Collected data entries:
[START]

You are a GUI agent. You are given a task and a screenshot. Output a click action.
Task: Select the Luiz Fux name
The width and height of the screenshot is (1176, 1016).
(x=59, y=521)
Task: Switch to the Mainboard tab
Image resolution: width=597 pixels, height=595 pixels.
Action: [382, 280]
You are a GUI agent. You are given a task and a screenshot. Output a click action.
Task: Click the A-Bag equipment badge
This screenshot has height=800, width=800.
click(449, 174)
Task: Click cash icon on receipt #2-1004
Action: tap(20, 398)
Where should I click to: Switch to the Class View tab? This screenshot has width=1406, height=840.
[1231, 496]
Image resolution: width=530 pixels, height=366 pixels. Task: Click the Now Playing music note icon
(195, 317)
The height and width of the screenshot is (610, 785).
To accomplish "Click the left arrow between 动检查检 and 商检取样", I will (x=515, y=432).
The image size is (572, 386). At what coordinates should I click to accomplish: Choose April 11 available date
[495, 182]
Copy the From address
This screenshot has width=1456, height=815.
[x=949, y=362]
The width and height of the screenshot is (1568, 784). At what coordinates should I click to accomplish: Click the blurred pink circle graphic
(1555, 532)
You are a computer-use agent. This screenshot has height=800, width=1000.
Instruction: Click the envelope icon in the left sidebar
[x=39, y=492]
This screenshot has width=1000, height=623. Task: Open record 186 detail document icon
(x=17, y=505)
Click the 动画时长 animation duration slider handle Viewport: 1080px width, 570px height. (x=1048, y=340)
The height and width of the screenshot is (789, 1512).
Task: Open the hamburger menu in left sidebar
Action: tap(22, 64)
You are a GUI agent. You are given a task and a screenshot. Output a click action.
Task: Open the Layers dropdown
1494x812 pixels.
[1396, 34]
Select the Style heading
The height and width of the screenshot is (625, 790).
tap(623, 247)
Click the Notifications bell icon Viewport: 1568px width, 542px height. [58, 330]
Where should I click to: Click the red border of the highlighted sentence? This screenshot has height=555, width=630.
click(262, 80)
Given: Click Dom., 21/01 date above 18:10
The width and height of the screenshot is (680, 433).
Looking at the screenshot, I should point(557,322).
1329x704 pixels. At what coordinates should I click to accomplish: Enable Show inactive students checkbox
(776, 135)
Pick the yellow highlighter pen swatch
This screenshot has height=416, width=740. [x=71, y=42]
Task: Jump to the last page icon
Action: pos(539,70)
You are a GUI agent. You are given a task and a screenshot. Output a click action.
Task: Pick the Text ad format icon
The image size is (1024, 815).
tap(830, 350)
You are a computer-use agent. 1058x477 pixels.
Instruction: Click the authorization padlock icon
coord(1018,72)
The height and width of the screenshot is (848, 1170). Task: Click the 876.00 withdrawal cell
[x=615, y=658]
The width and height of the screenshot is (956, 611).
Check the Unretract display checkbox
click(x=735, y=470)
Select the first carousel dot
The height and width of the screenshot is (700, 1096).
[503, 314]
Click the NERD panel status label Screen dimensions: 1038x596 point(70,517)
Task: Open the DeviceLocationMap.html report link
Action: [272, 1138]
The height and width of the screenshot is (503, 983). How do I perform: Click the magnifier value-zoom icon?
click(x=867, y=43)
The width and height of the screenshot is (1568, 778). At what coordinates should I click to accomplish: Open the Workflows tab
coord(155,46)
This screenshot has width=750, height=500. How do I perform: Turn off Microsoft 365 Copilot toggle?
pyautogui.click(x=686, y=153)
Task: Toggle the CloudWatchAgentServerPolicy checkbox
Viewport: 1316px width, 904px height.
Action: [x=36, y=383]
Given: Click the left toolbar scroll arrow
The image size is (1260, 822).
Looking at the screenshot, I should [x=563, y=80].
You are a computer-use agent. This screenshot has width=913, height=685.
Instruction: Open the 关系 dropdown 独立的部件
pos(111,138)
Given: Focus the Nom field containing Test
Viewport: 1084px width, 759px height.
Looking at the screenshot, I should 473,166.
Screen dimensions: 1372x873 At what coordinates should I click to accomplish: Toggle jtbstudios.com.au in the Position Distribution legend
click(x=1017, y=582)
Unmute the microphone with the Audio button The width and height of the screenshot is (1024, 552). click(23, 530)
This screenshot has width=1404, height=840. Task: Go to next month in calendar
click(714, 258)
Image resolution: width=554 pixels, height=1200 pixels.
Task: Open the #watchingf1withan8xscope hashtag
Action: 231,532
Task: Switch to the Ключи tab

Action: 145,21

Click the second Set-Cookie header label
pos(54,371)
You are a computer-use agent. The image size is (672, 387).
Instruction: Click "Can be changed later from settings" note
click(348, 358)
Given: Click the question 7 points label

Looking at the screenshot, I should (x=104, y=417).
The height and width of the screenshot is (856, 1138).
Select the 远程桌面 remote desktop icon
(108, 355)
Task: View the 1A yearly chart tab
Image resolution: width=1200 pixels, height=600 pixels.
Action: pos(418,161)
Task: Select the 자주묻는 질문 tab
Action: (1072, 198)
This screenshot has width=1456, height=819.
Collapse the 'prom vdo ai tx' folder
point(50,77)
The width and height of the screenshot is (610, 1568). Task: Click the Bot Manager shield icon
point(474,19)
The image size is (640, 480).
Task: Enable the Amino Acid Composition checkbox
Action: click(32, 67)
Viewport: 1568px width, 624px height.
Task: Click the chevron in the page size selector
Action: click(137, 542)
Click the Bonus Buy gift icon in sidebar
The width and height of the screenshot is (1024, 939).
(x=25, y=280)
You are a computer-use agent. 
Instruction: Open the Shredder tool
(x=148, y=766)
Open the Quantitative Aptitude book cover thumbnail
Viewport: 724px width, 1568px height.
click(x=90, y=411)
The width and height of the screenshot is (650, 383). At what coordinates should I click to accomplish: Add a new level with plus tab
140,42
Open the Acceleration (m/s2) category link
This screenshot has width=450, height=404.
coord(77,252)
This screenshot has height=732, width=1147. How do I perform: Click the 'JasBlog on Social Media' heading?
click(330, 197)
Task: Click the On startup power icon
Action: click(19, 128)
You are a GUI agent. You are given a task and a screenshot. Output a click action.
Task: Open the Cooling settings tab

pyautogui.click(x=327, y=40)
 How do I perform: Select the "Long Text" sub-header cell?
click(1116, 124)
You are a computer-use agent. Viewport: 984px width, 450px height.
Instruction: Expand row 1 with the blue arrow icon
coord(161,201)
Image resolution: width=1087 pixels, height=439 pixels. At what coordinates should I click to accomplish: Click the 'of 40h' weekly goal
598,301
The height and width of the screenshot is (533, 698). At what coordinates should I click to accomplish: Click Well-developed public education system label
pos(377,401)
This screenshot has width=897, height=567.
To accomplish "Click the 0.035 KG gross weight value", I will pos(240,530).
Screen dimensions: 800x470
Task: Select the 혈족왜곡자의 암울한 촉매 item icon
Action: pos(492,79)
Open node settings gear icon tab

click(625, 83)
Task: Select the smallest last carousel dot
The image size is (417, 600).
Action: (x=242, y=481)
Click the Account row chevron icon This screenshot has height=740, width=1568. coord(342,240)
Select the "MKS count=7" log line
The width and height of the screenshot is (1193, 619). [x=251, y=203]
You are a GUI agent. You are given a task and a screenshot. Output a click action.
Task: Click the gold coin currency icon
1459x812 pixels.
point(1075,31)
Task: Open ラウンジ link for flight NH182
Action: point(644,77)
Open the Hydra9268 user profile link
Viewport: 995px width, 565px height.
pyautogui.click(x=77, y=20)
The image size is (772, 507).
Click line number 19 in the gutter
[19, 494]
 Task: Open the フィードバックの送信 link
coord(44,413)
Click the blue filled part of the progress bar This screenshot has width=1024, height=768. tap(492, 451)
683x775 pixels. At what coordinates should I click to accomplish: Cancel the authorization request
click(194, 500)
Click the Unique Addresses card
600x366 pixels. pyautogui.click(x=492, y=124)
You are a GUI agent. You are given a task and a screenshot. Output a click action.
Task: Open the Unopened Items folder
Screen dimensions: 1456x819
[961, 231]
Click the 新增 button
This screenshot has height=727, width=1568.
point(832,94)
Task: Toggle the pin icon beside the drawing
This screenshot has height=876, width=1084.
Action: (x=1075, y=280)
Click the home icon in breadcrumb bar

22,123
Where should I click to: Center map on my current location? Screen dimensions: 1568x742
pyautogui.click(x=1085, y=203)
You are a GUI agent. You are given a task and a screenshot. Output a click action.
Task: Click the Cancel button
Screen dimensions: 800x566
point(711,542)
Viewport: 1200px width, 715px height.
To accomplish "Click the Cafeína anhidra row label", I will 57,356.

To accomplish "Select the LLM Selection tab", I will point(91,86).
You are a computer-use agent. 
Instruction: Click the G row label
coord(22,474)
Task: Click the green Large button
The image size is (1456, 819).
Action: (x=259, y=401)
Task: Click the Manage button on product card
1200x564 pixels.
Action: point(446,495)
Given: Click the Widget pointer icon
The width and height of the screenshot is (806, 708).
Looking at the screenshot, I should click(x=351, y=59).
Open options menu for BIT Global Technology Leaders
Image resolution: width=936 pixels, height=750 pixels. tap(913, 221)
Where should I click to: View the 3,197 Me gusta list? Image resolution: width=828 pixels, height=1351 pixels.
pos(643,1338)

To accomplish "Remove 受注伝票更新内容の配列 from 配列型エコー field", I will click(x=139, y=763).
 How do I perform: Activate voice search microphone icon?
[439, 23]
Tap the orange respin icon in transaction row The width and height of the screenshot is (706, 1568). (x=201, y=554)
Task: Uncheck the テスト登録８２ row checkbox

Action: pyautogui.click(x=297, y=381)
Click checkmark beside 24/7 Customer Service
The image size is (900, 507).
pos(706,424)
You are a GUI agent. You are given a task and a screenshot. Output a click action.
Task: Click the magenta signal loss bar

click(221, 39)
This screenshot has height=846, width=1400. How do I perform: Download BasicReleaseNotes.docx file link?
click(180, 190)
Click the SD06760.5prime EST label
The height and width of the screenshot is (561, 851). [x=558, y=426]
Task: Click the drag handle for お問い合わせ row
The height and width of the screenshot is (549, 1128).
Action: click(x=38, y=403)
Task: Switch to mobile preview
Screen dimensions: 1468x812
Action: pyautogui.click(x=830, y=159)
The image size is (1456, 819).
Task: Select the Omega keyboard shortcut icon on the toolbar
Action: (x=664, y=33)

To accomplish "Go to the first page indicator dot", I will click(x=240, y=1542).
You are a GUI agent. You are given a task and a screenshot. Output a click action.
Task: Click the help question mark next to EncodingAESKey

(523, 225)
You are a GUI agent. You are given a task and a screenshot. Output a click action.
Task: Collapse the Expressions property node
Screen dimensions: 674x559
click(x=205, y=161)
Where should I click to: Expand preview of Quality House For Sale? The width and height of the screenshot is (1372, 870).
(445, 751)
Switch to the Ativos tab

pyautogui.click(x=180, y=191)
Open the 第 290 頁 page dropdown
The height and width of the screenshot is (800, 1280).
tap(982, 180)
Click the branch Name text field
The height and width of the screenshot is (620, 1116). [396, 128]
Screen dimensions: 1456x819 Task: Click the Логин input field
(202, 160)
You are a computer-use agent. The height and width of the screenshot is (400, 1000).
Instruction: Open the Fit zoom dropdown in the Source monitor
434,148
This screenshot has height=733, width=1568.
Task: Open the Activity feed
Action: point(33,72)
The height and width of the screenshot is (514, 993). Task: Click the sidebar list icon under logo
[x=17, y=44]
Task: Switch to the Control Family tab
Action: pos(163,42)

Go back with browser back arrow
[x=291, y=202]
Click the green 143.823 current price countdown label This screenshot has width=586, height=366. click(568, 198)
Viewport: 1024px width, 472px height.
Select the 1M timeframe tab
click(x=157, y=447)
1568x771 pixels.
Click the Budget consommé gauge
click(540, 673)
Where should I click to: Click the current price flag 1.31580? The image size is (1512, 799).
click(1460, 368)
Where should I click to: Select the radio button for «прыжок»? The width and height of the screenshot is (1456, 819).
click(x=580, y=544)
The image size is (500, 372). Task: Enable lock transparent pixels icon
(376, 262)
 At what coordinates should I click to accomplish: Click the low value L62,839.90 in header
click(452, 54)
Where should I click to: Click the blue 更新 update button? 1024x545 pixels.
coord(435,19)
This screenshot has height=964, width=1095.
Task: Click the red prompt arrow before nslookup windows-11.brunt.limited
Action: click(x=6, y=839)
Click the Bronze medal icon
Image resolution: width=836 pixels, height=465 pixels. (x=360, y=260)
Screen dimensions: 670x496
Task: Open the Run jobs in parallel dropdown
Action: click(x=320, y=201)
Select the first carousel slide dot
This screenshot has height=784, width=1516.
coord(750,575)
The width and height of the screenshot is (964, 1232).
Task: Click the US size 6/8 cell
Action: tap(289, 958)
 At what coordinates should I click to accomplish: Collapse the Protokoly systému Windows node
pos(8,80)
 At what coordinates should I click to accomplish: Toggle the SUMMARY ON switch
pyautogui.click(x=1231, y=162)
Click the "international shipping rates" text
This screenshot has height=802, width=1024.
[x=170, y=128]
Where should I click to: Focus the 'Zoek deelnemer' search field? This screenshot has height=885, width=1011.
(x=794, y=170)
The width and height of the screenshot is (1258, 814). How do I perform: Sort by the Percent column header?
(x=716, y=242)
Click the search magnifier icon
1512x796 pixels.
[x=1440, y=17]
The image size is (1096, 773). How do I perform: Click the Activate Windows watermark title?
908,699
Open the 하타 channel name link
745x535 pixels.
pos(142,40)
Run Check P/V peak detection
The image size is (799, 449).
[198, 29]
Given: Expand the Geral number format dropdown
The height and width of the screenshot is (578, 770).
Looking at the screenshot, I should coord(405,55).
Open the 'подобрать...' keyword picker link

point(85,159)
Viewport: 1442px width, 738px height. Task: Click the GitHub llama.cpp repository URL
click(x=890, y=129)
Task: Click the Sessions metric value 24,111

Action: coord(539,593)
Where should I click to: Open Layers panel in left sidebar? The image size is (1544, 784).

[END]

* Goal
Please repeat the lines of the listing above, starting at the line that contains "Task: Click the green Large button" and ending at the line that contains "will click(x=139, y=763).".

* Worked answer
Task: Click the green Large button
The image size is (1456, 819).
Action: (x=259, y=401)
Task: Click the Manage button on product card
1200x564 pixels.
Action: point(446,495)
Given: Click the Widget pointer icon
The width and height of the screenshot is (806, 708).
Looking at the screenshot, I should click(x=351, y=59).
Open options menu for BIT Global Technology Leaders
Image resolution: width=936 pixels, height=750 pixels. tap(913, 221)
Where should I click to: View the 3,197 Me gusta list? Image resolution: width=828 pixels, height=1351 pixels.
pos(643,1338)

To accomplish "Remove 受注伝票更新内容の配列 from 配列型エコー field", I will click(x=139, y=763).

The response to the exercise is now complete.